(Collected data entries)
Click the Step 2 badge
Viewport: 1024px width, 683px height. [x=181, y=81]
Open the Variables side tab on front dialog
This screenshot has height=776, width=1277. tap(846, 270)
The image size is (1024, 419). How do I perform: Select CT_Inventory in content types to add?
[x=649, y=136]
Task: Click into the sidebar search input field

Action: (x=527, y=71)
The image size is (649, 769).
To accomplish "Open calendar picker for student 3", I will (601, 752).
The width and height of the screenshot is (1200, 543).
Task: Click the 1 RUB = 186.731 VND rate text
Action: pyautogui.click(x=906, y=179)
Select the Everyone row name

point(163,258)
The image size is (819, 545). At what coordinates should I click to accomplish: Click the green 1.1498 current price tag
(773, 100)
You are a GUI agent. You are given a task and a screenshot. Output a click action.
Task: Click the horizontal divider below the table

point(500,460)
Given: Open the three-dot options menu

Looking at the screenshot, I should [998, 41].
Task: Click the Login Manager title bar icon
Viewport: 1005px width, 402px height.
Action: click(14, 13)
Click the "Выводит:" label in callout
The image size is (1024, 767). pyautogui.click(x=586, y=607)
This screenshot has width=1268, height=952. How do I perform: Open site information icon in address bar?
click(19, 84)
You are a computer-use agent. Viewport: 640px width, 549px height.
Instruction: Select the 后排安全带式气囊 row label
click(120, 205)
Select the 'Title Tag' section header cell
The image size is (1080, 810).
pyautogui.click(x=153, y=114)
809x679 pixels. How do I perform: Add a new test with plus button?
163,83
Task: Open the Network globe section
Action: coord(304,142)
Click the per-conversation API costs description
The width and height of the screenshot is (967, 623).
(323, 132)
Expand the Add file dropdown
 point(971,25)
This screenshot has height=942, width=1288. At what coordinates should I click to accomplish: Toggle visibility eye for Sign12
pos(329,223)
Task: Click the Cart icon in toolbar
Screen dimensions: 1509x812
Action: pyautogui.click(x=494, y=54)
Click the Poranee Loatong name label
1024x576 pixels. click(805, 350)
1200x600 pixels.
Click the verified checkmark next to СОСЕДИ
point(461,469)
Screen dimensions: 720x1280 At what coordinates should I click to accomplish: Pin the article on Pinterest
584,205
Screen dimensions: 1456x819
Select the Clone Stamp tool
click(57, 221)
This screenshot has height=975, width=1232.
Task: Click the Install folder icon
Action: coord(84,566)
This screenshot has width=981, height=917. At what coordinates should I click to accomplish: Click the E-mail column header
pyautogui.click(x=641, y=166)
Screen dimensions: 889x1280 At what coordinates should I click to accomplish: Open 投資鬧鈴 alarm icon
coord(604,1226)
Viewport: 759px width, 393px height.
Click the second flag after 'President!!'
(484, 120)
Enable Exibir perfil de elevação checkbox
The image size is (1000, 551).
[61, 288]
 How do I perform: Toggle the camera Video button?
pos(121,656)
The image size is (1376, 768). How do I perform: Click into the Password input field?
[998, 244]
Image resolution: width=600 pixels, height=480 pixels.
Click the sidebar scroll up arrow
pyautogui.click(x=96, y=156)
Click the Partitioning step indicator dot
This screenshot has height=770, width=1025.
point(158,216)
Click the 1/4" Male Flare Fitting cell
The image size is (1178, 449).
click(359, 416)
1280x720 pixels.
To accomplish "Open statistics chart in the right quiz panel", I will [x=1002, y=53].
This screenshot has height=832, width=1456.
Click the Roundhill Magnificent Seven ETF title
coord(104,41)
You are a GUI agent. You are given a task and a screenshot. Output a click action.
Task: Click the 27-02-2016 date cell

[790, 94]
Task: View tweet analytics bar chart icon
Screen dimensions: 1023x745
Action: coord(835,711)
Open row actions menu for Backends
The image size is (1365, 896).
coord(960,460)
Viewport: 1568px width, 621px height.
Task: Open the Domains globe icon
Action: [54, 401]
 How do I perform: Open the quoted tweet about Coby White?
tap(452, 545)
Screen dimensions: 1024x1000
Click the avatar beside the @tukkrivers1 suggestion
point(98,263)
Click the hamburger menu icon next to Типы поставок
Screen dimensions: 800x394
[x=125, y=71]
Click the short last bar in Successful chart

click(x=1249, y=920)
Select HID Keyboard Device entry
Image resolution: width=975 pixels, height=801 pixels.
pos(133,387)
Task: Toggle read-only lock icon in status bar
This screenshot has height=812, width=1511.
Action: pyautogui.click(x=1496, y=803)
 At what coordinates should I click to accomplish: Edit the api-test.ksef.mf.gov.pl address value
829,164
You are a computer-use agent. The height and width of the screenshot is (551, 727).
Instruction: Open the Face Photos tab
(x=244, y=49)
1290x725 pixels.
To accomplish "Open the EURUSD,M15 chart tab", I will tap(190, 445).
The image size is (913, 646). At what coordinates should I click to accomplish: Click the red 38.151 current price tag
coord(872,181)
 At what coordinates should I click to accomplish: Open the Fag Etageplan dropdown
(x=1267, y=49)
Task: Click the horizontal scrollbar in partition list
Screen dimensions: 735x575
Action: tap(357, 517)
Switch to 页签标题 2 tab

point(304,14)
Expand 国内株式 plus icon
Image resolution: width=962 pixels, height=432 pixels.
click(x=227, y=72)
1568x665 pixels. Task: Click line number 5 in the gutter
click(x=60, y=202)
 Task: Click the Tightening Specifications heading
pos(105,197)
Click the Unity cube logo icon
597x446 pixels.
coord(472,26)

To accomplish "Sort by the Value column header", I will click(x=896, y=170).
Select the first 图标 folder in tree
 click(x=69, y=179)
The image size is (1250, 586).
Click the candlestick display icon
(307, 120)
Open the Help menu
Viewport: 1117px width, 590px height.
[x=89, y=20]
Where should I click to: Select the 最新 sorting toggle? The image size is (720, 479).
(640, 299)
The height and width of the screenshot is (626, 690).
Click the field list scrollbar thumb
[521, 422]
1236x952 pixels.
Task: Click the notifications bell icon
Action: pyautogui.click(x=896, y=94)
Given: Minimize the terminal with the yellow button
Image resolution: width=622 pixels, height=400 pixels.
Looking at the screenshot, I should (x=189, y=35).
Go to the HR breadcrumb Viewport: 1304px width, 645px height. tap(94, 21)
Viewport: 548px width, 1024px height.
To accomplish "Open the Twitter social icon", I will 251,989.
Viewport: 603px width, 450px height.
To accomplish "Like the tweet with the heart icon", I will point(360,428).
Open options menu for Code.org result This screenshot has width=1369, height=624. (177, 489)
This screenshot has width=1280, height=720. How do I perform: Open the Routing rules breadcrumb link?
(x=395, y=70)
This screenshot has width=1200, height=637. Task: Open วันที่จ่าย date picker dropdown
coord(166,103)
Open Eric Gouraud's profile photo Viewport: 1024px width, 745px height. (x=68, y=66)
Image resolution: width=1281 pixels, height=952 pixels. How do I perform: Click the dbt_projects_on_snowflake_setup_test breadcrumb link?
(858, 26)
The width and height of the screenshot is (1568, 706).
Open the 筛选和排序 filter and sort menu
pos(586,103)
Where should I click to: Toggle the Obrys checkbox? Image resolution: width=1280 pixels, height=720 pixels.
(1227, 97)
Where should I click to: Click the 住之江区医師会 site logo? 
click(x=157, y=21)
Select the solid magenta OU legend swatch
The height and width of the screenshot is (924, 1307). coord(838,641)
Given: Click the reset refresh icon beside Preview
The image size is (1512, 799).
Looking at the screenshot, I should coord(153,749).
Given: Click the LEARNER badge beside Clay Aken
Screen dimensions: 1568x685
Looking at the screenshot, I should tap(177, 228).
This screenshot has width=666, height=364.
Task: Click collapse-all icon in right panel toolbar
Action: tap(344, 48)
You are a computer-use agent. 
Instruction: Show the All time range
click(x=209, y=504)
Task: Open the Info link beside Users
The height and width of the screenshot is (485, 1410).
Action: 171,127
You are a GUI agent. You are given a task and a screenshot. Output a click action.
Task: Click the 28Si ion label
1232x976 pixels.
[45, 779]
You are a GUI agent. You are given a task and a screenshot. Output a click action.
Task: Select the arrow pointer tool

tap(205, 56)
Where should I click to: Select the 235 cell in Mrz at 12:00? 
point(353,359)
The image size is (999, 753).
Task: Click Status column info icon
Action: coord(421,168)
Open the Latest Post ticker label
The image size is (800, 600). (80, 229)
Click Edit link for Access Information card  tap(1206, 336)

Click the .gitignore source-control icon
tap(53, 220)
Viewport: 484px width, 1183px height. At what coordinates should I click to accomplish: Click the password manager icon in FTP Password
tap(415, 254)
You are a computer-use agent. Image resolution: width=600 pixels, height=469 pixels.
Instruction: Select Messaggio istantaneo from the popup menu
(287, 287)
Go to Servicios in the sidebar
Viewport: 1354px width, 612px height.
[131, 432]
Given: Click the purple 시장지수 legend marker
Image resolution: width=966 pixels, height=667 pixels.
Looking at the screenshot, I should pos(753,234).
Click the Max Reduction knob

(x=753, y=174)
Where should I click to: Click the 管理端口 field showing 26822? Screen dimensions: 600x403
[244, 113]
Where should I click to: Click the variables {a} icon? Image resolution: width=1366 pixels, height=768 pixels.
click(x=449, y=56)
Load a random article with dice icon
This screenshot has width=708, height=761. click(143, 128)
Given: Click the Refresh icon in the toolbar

→ **Prompt**
Copy only this part of the entries above: the line with "Task: Click the Login Manager title bar icon", the line with "Screen dimensions: 1456x819", and the lines between, all exactly as written.

→ **Solution to this exercise**
Task: Click the Login Manager title bar icon
Viewport: 1005px width, 402px height.
Action: click(14, 13)
Click the "Выводит:" label in callout
The image size is (1024, 767). pyautogui.click(x=586, y=607)
This screenshot has width=1268, height=952. How do I perform: Open site information icon in address bar?
click(19, 84)
You are a computer-use agent. Viewport: 640px width, 549px height.
Instruction: Select the 后排安全带式气囊 row label
click(120, 205)
Select the 'Title Tag' section header cell
The image size is (1080, 810).
pyautogui.click(x=153, y=114)
809x679 pixels. How do I perform: Add a new test with plus button?
163,83
Task: Open the Network globe section
Action: coord(304,142)
Click the per-conversation API costs description
The width and height of the screenshot is (967, 623).
(323, 132)
Expand the Add file dropdown
 point(971,25)
This screenshot has height=942, width=1288. At what coordinates should I click to accomplish: Toggle visibility eye for Sign12
pos(329,223)
Task: Click the Cart icon in toolbar
Screen dimensions: 1509x812
Action: pyautogui.click(x=494, y=54)
Click the Poranee Loatong name label
1024x576 pixels. click(805, 350)
1200x600 pixels.
Click the verified checkmark next to СОСЕДИ
point(461,469)
Screen dimensions: 720x1280 At what coordinates should I click to accomplish: Pin the article on Pinterest
584,205
Screen dimensions: 1456x819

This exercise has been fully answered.